At home I have my server (“blah” in the screenshot above) with tailscale installed
then i have my glinet router with tailscale installed when im travelling (“gl-be3600” in the screenshot above)
when im travelling, when i connect my phone or laptop to my router… i expect to be able to ping my “blah” machine (either with the 100.x IP or the blah.my-animal.ts.net)
tailscale pretty much has all default settings. its a new TS account so i haven’t done anything crazy with acl rules or dns overriding or anything. saw the article about TS having support on glinet travel routers so that all clients connected to the router dont need to have TS installed, so i bought the router.
Your screenshot shows that you are advertising your subnet LAN routes on your Slate 7 when you would actually need to do that on your home server (and not needed on your travel router). Sorry if I misunderstood your topology.
I believe that what you are describing falls under the site-to-site (as oppsed to client-to-server) feature of Tailscale but someone with more experties than I am will hopefully shed some more light on the matter.
The workaround shown in the video is based on firmware v4.6.9 and should not directly applicable to current firmware versions.
From firmware v4.8.x onward, Tailscale operates within its own firewall zone, and forwarding to LAN and WAN is handled automatically according to the router’s configuration. Therefore, manually assigning firewall zones is generally unnecessary.
One possible difference is that masquerading is enabled on the WAN firewall zone but not on the Tailscale zone.
This may help in some scenarios like remote Tailnet devices don't support routing, but please be aware that it will perform source NAT, meaning remote Tailnet devices will only see the Slate 7’s Tailscale IP instead of the original LAN client IP (192.168.8.x).

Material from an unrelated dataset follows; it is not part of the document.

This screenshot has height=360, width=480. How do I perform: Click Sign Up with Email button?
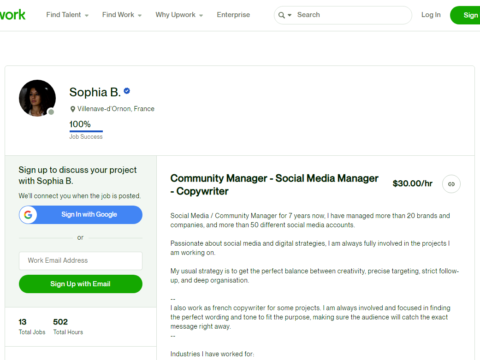(80, 284)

hm. so im not sure what to do now. following the instructions in the video fixed my issue, but you said that it shouldn’t be needed.

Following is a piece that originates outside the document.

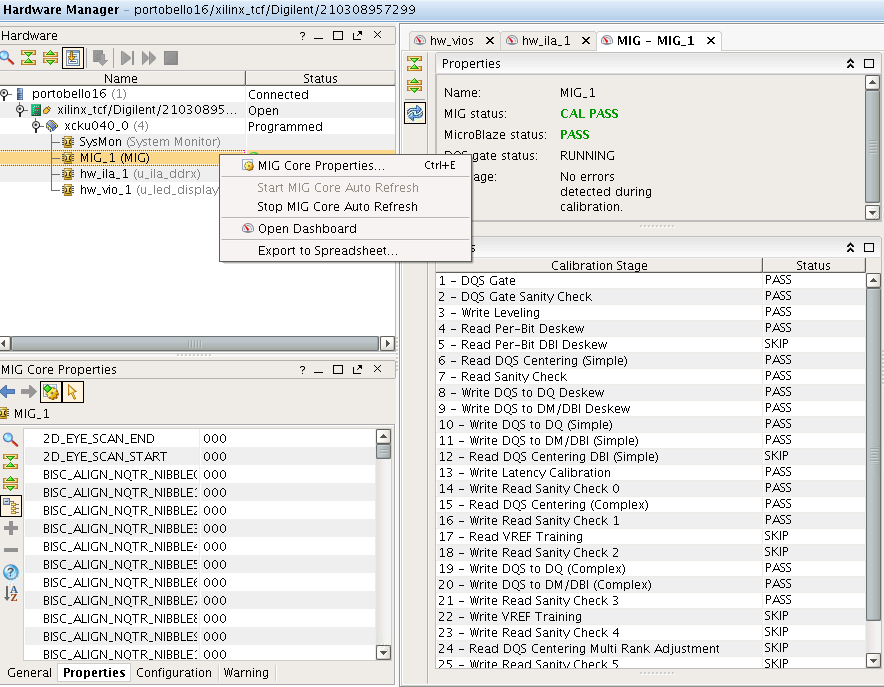Click alphabetical sort icon in MIG Core Properties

I can DM you my mac address and you can investigate? I can set you up on my secondary WAN connection that’s isolated from my actual home network so I don’t have an issue with sharing if that will help you investigate.

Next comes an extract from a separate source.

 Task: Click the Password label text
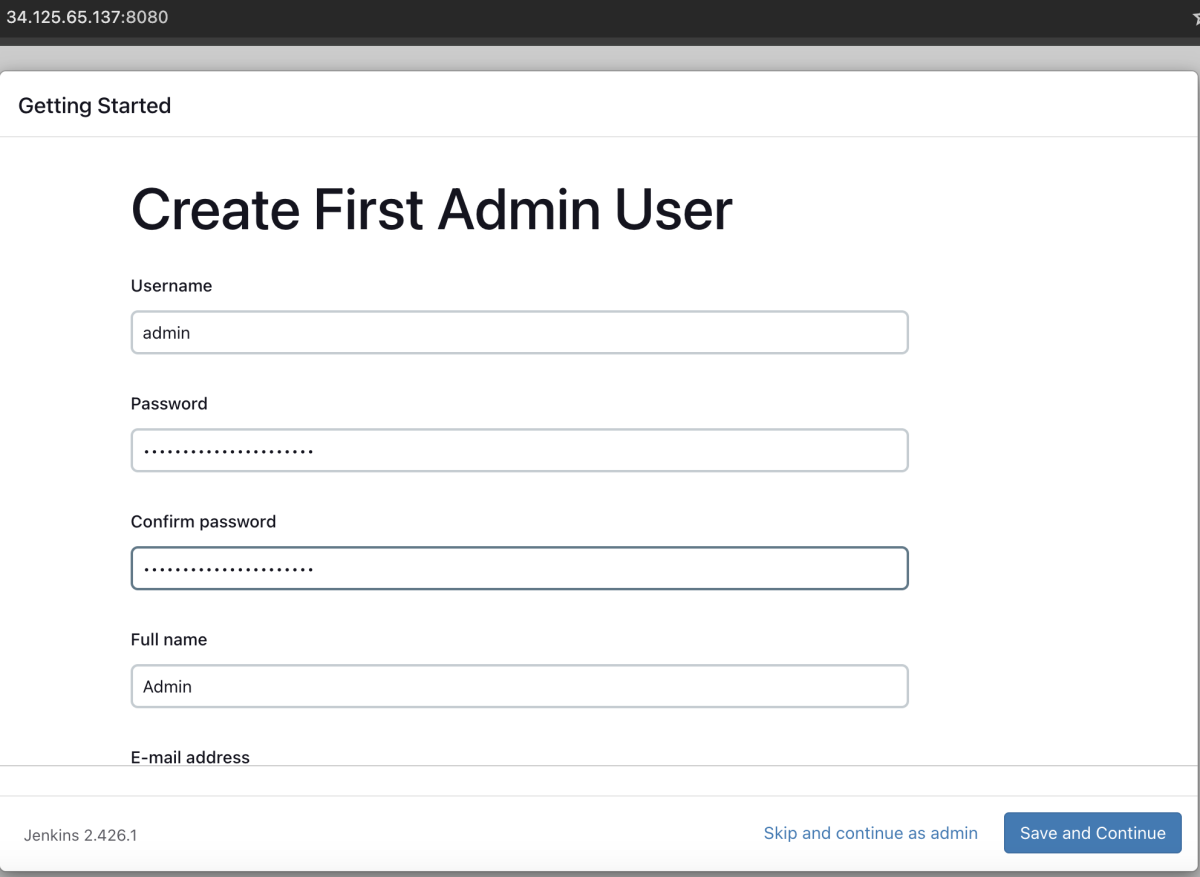(169, 404)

We perform a detailed packet capture to pinpoint the cause of the connection issue.
Our analysis shows the following:
Direct LAN Routing: When the router sends requests using the local LAN address as the source, the target server does not respond to the ICMP (ping) requests.
Masquerading (SNAT): When we enable Masquerading in the tailscale0 firewall zone—which translates the LAN source address to the router's Tailscale IP—the target server responds successfully.
Based on this behavior, we confirmed our previous hypotheses:
The Tailscale tunnel on your GL.iNet router is working normally.
The issue lies on the target server's side. It is likely blocking traffic from "unknown" subnets (your LAN) via a firewall, or it lacks a return route to send data back to your specific LAN IP range.
We recommend:
Enable Masquerading: You can enable Masquerading for the tailscale0 zone in the firewall settings. This is the simplest fix, though please note that the target server will see all traffic as coming from the router itself, rather than individual devices on your LAN.
Adjust Target Server Configuration: If you need to identify individual devices, you should instead update the target server’s firewall to allow your LAN subnet or ensure its routing table correctly points back to your router for that subnet.
Hm. I have to admit some of this is going over my head. but i ended up running tailscale status on my server and see an error of
root@my-vps:~# tailscale status
100.89.69.45 my-vps coltonidle@ linux -
100.86.214.73 gl-be3600 coltonidle@ linux -
# Health check:
# - Some peers are advertising routes but --accept-routes is false
so from the looks of it. in tailscales documentation. most tailscale clients by default have accept-routes = true. but linux machines running tailscale have it set to false. so after:
i enabled tailscale on glinet,
then turn on LAN subnet routing on glinet
accepting subnet routing on tailscale admin console
I need to go to my server and accept-routes there via tailscale set --accept-routes
then everything seems to work.
sorry for the confusion, but i think we should be good to go now. hopefully this also provides an answer to other folks. one thing i still want to do is try how this actually works between other nodes on my tailnet as this is a small example, but i will come back and ask if i have other specific issues.
thank you @will.qiu for the detailed support! i will continue to buy glinet products (im up to 6!!!)